Cidadã responsável, ela procura a faixa de segurança para atravessar a rua movimentada. Está ali, a poucos metros de nós. Saia curta, blusa em estilo oriental a sustentar a leveza sexy de seu andar.
Cruza a porta por onde a observávamos, desajeitados. Pastéis nas mãos, a mastigar o ar tomado de um perfume suave e doce. Conhecem aquele olhar enviesado tipo Mona Lisa? Pois foi o que recebemos. Por breves segundos, é claro. Olhar sem arrogância, mas sabedor das consequências de tudo aquilo que um dia Vinícius de Moraes poetizou a uma certa garota de Ipanema.

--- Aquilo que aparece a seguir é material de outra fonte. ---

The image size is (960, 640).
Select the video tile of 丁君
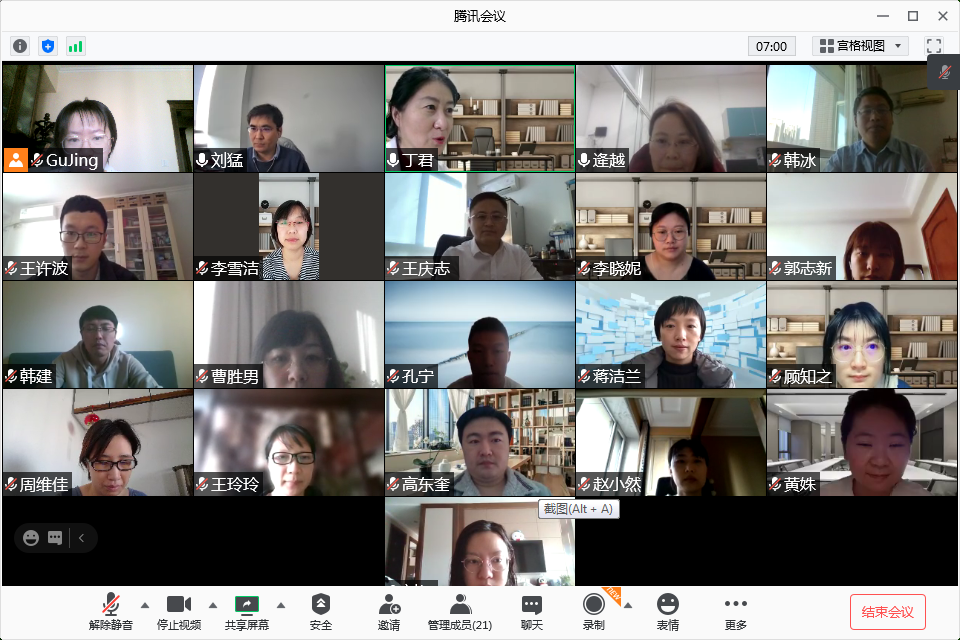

Beleza que não é só nossa, mas quando passa “O mundo inteirinho se enche de graça e fica mais lindo…”. Em nosso respeitoso silêncio, agradecíamos o dom feminino de transformar um simples meio-fio de rua, poluído e sujo, em passarela. “É mulher para se guardar em uma redoma de cristal. Não deixar ninguém tocar”, exagerou o pasteleiro, impactado pela harmoniosa e sedutora beleza.
A marginalidade em guerra – gente matando a troco de centavos – e tantas outras mazelas brasileiras e eu aqui a divagar sobre o encanto feminino. Mas quando se vive em cidades onde determinados locais impera a lei marcial do tráfico, a serviço é claro, de milhares de consumidores, é preciso partir para a seguinte reflexão: enquanto muitos caem na ilusão da fortuna fácil do comércio das drogas, e milhares se deixam seduzir pelo vício, outros filtram a miséria humana e usufruem, sem culpas, da energia bonita que se esconde no cotidiano.

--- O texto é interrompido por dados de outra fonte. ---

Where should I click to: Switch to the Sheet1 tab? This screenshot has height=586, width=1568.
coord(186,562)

Valorizemos a capacidade de superação, de buscar nas esquinas onde o medo espreita, a beleza de gente comum como nós. E se for para roubar alguma coisa, que seja um olhar carregado de promessas que não precisam ser cumpridas. Basta que ajude a nos tornarmos menos rudes e sofridos. A vida, afinal, é isso.